Um Aborto Terapêutico

Curitiba, 16 de abril de 1994.
0250h

        - Dona Terezinha, é aquilo que a gente já tinha conversado...- disse Dr. Hugo para a mulher com as pernas abertas.

           Eu não sabia o que dizer, o que fazer e como olhar para ela quando ela cheia de dor confusa me chamou:

        - Doutor, ele está vindo!... - e a contração do útero induzida pelas macrodoses de occitocina expulsou o feto morto de 24 semanas.

       Ela chorou com o pequeno e delicado produto da concepção entre as pernas, ainda preso a ela pelo cordão umbilical.

       Ela chorou.

       Cobriu o rosto para não mostrar as suas lágrimas.

       Pedi à enfermeira um campo para cobri-lo.

       Vesti umas luvas.

       Peguei o campo.

        - "E agora, como pegar neste neném?..."- pensei.

       Procurei algum sinal vital, qualquer movimento, batimento do cordão, qualquer coisa. Nada. Ele estava morto.

       Peguei o pequeno corpinho gelatinoso e o envolvi nos campos.

       Ela esticou os olhos para tentar vê-lo.

        - Agora, com calma, você que está de luva, tracione um pouco o cordão para dequitar a placenta.

       Peguei o cordaozinho e comecei a puxá-lo delicadamente.

        - Calma, ela está vindo.

        - disse Dr. Hugo apertando o hipogástrio da mulher. Aumentou o gotejamento do soro.

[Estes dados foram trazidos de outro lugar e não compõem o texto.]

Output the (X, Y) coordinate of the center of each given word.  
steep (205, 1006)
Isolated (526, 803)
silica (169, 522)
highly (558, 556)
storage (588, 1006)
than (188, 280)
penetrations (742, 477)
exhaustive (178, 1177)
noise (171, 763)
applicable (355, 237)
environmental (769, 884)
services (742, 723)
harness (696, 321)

       De repente, um esguicho de sangue veio pela vagina. Assustei-me.

        - Calma, é assim mesmo, a placenta está vindo.

       Ele fez um toque vaginal.

        - Já está saindo do útero. Vamos aguardar que ela saia sozinha.

       Pausa.

        - O que ele é, doutor?

        - perguntou ela.

        - ...Acho que não interessa muito...

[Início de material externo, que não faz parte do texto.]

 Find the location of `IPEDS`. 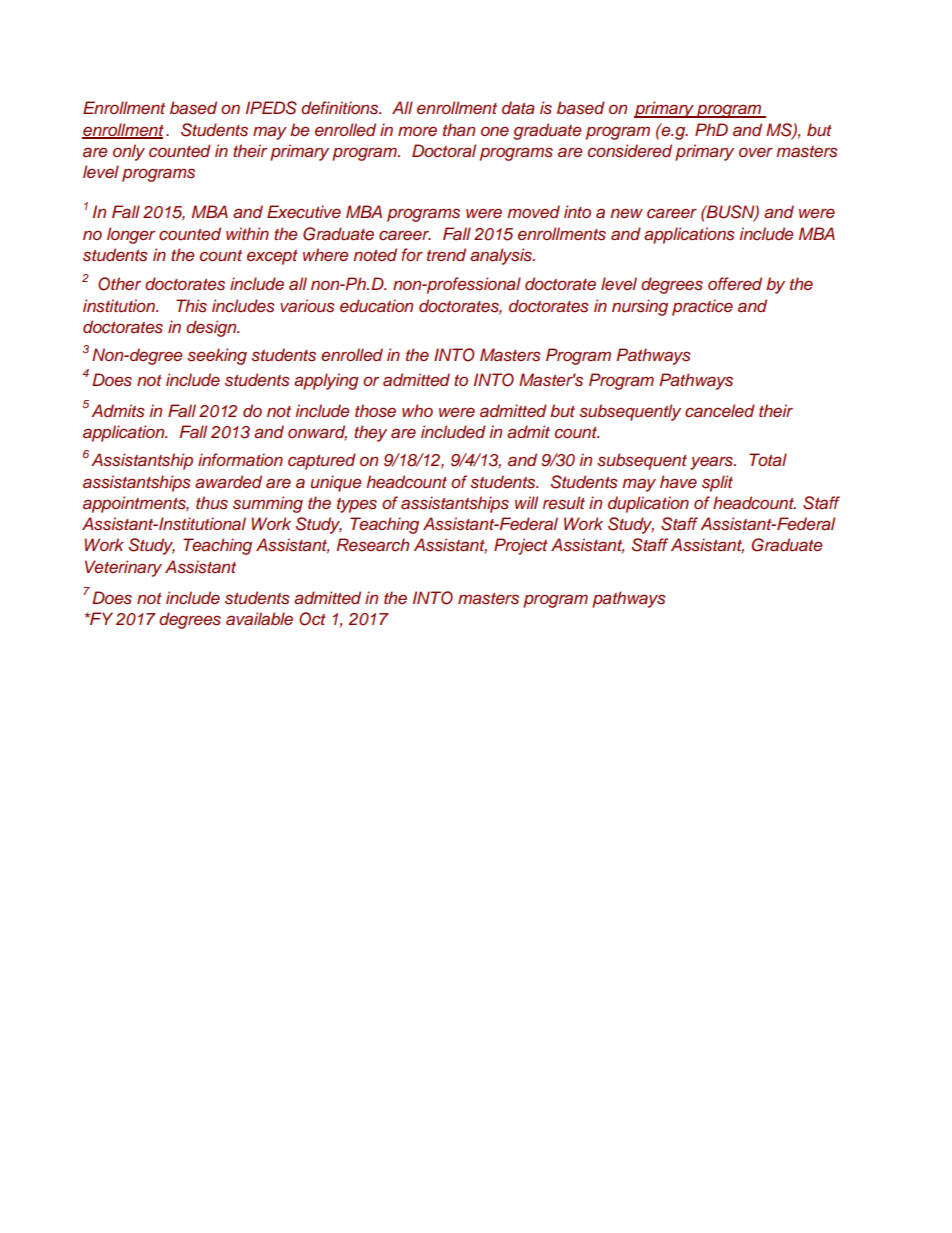

IPEDS is located at coordinates (271, 108).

        - respondeu Dr. Hugo.

        - Para mim interessa. Interessa muito

       Abri os campos e as perninhas molinhas e grudentas do feto.

        - Era um menino...

        - Um menino?...

        - É...

       Dez minutos depois desceu a placenta com uma discreta corioamnionite e áreas hemorrágicas na face materna.

        - Você quer ver?...

        - perguntei sem jeito. Ela hesitou.

        - Quero.

       Ajeitei melhor o neném no campo e escondi a placenta em outra parte deste campo.

       Mostrei o rostinho para ela. Sorriu um sorriso amargo.

        - É parecido com o pai... - pegou na mãozinha - é moreno igual a ele. - Na verdade a coloração azulada era própria da hipóxia que a indução provocou.

       Abriu as perninhas para ver o pênis pequenininho e se certificar de que era um menino.

        - E se o pai também quiser ver?

        - Aí eu não sei como pode ser. Acho meio difícil.

        - Ele já está formadinho.

        - É...

        - Tem que batizar.

       Pausa.

        - Não entendi.

        - Ele já está grandinho: tem que batizar.... Não faço questão de levar ele para casa, mas de batizar eu faço questão.

        - Vou falar com Dr. Hugo a respeito.

* * *

       Dormi no meu horário e sonhei que eu pegava o neném nos campos e corria para a sala de reanimação neonatal.